-- start of Material provided --

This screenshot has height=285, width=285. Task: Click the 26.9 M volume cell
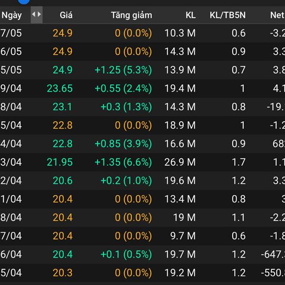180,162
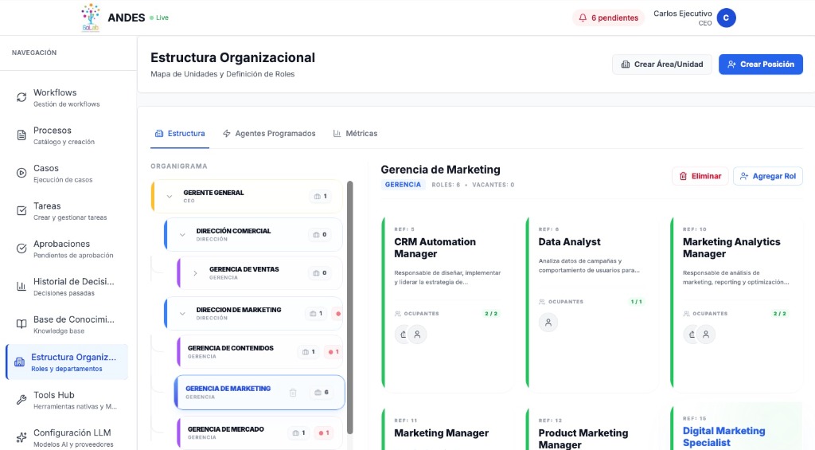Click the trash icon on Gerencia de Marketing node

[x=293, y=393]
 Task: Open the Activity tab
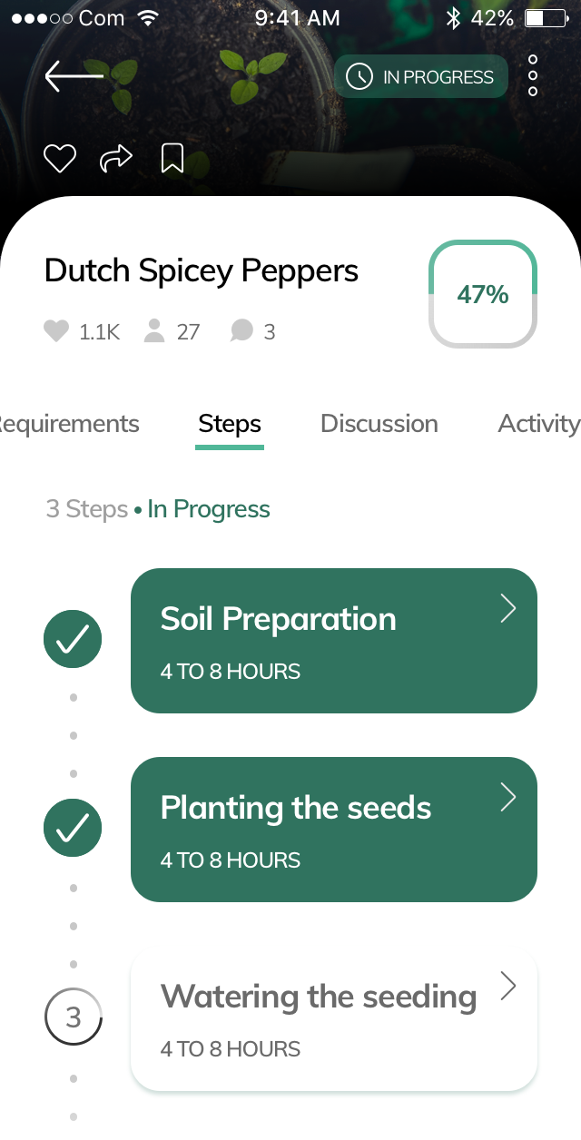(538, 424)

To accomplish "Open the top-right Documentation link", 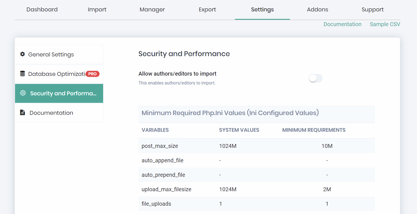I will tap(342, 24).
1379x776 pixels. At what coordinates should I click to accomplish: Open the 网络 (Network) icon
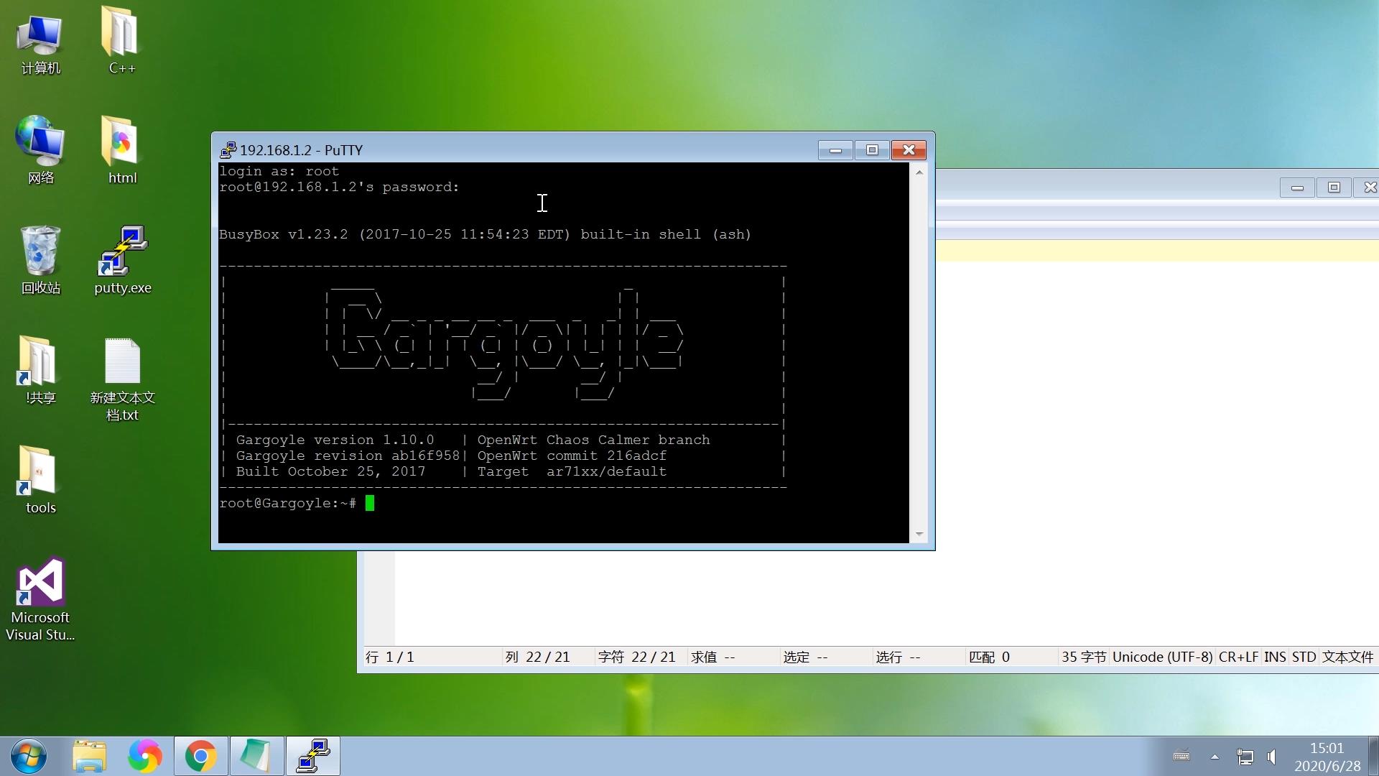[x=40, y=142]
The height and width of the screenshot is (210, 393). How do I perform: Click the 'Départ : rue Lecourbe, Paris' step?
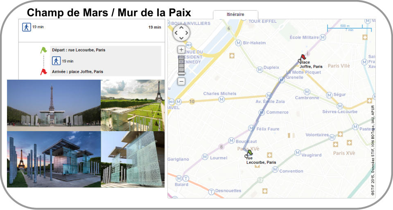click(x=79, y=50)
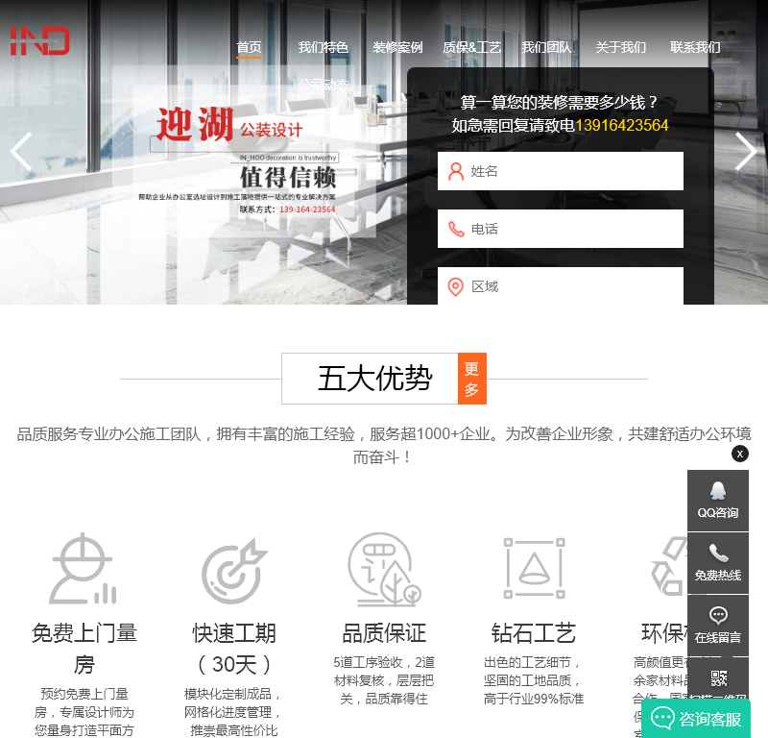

-- end of Material provided --

_Goal:_
Report every line of the records above that contains the string "height". Matching is case-sensitive, so count only lines where the string appears with exactly this capitalization.

_Output of the exercise:_
This screenshot has height=285, width=285. Task: Click the 26.9 M volume cell
The height and width of the screenshot is (210, 393). How do I perform: Click the 'Départ : rue Lecourbe, Paris' step?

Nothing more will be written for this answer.